The idea that undocumented immigrants would be replaced in the fields by unemployed American citizens has proven to be out of touch with reality. As an Associated Press examination of the consequences of Alabama's strict new immigration law noted, although federal courts are reviewing elements of the stricter immigrations laws, many Hispanic farm workers have fled the state. Even Hispanics in this country legally fear being caught up in law enforcement sweeps of farms looking for illegal workers.
That should mean there are plenty of jobs available to pick tomatoes and other crops. But farmers note American workers aren't up to the grinding task of picking fruits and vegetables, noting many can barely last a day in the fields. That leaves crops unpicked and farmers scrambling to save their businesses. Depending on the crop and the farm, most experienced farm workers make less than $12,000 a year. But that is experience few Americans seem unable or unwilling to learn.
And yet, despite growing evidence illegal farm workers are not denying Americans jobs while underscoring their importance in sustaining a healthy agricultural economy, politically motivated efforts persist in pursuing illegal aliens even at the risk of hurting American farms dependent on their labor.
A Florida House bill that would have given law enforcement officials wide-ranging power to check someone's immigration status and required businesses to use the federal government's E-Verify system died last year when it could not be reconciled with a somewhat milder Senate version. As the 2012 session is set to begin in January, Scott and Senate President Mike Haridopolos have said immigration remains a priority, while House Speaker Dean Cannon correctly downplayed the issue. Cannon pragmatically noted the Legislature has more pressing matters such as budget concerns, redistricting and the economy to occupy its time.
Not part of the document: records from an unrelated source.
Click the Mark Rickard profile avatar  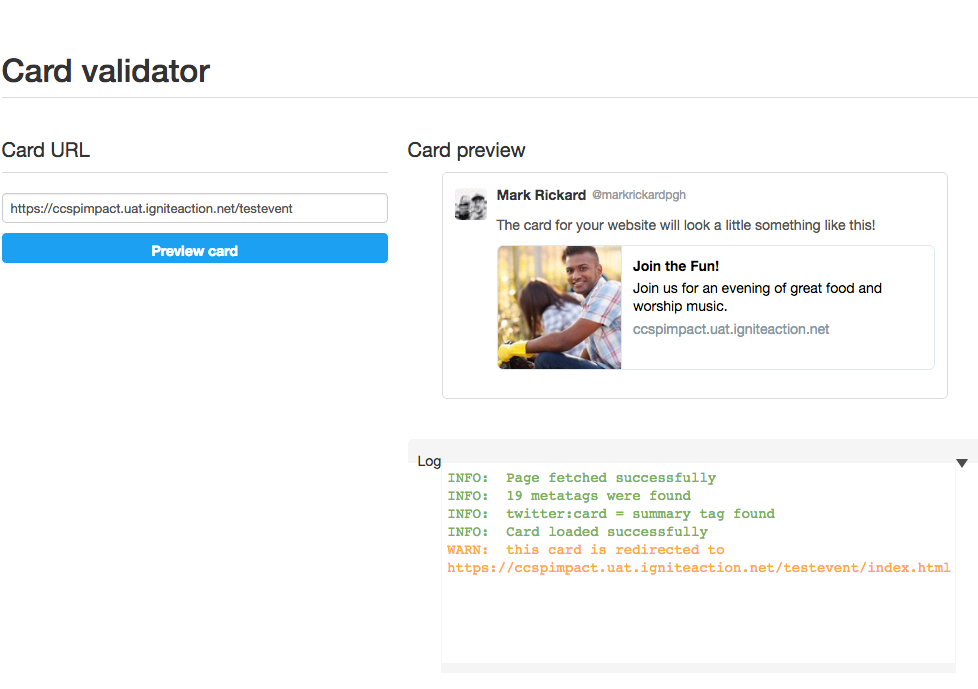click(x=471, y=205)
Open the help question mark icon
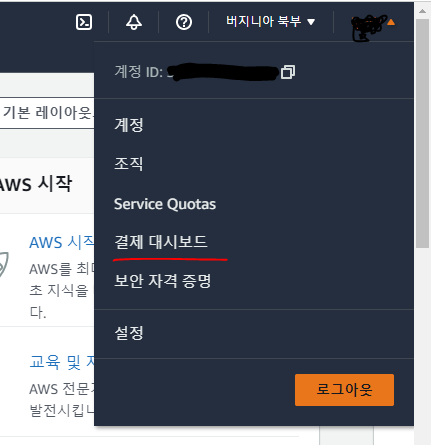 coord(184,23)
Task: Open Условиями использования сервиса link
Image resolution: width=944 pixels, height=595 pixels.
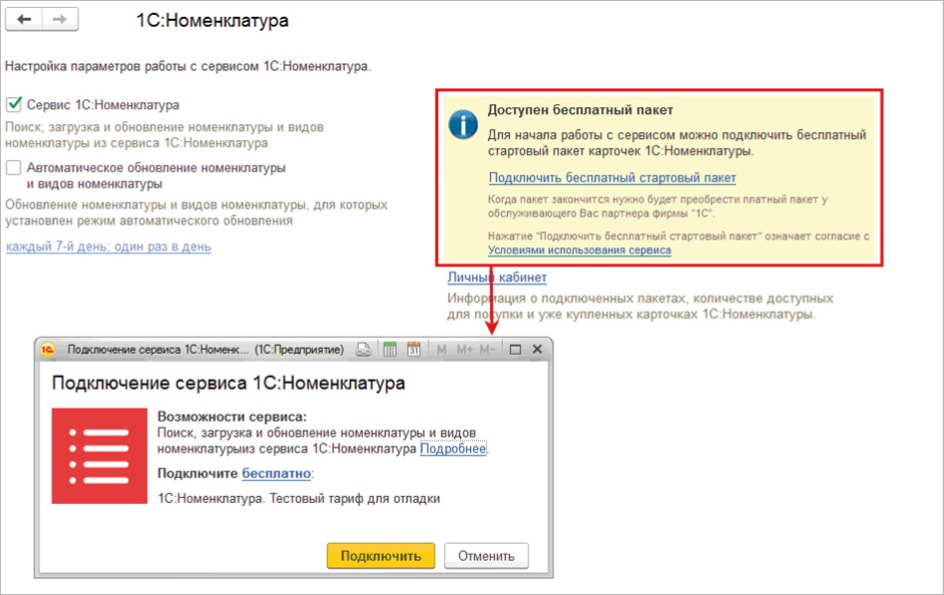Action: (x=579, y=251)

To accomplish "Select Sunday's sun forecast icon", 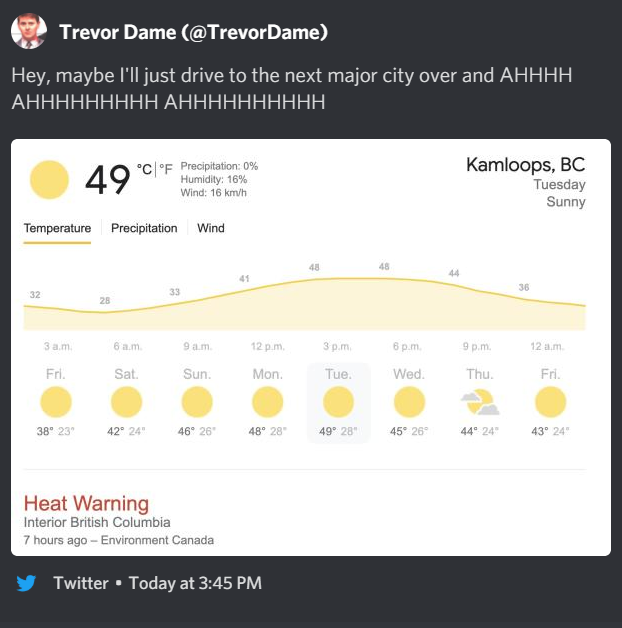I will point(197,402).
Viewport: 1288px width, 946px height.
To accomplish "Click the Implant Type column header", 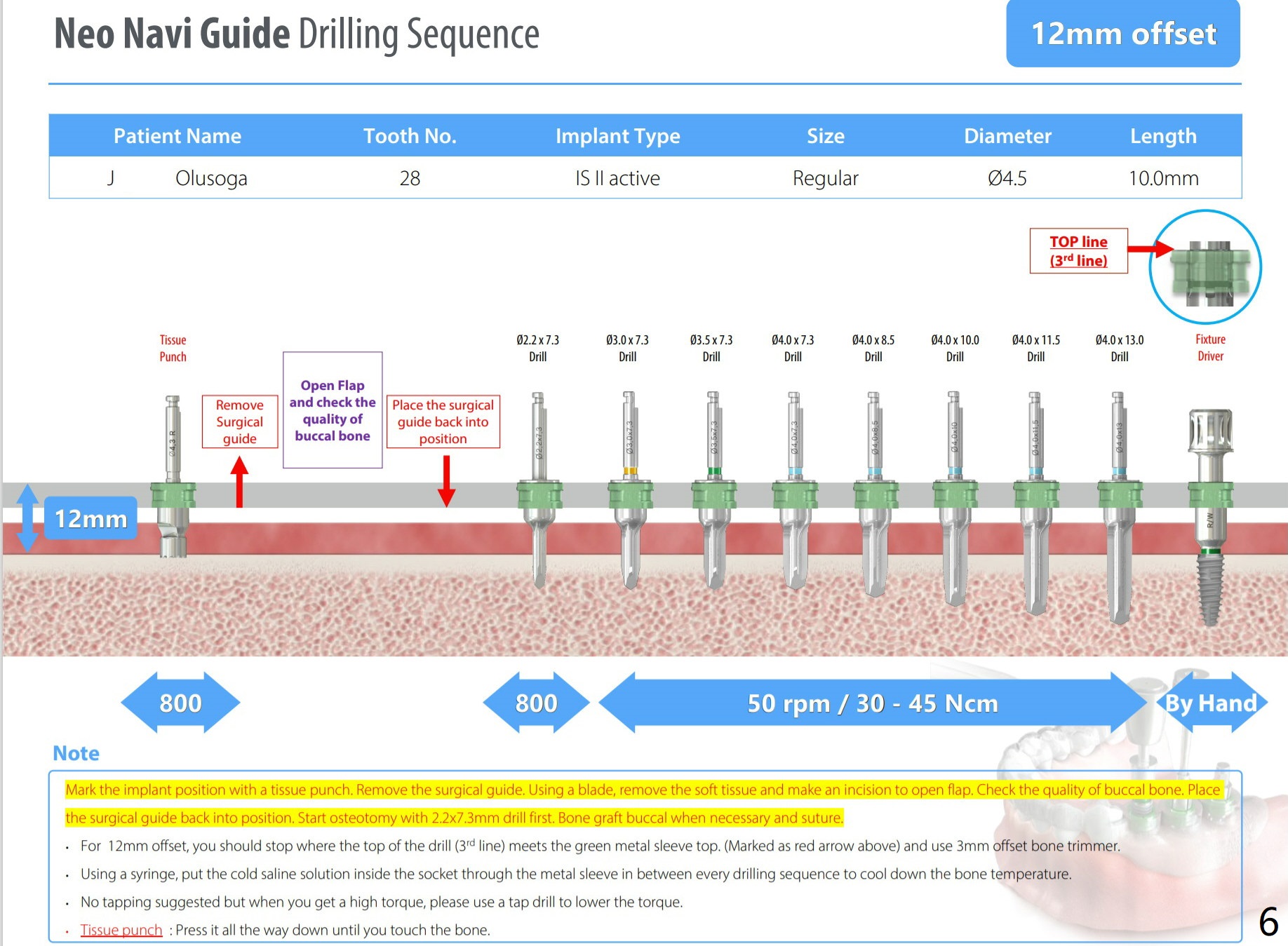I will click(x=617, y=135).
Immigration remains a federal issue, and there is a pressing need to create more legal avenues for farm workers to be in this country legally to harvest crops. Without such workers, Florida agriculture would be at risk. Scott and Haridopolos should follow Cannon's common-sense lead and focus their energies on other issues of more vital interest to Florida's future, rather than attempting to deprive migrant workers — legal and otherwise — of a dirty but important job no one else seems to want.